# Activity
Continue the text about the Place Challenge 2015 conference on town centre living in Scotland, picking up after its last sentence.

# Reading text
....
Difficult economic conditions, increased competition and changing patterns of service provision are challenging the role of town centres. Rethinking town centres as places to live is one possible future. A two-day conference in Arbroath, Angus, considers how to create town centres as living places that re-use existing spaces to deliver housing, employment and services.
The Place Challenge 2015 is organised by Architecture and Design Scotland and supported by the Scottish Government, Angus Council and a number of partners and supporters.
A&DS Chief Executive Jim MacDonald said, “We are delighted to bring together people from around the country to explore how we can work together to make town centre living an attractive option across Scotland. The two days will be a mix of inspiring presentations, hard work and enthusiasm, giving our delegates the chance to learn new skills and take away ideas that will help them in their own work.”
Speakers at the Place Challenge included Kristen Hubert, National Manager for the Empty Homes Partnership in Scotland who highlighted the opportunities that exist to rethink empty spaces to meet our housing needs and Alan McKeown, Strategic Director of the Communities Directory, Angus Council. The keynote speaker David Rudlin manages URBED (Urbanism Environment and Design) and in 2014 won the Wolfson Economic Prize, for his work on the new garden city. He shared evidence and research on the potential of town centre living from across the UK and Europe.
....
# Data excerpt
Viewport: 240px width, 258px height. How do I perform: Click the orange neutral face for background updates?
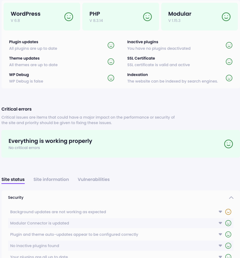[x=228, y=212]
....
# Written answer
The Place Challenge 2015 is based at Hospitalfield Arts in Arbroath and uses the town as an exemplar site but the lessons learned are applicable to towns throughout Scotland. The Place Challenge 2015 is organised by Architecture and Design Scotland in partnership with the Scottish Government, Angus Council, Historic Scotland, The Development Trust Association Scotland, Scotland’s Towns’ Partnership and Improvement Service. The event is supported by BIDS (Business Improvement Districts), Construction Scotland Innovation Centre, SURF (Scotland’s Urban Regeneration Forum) and PAS (Planning Aid Scotland).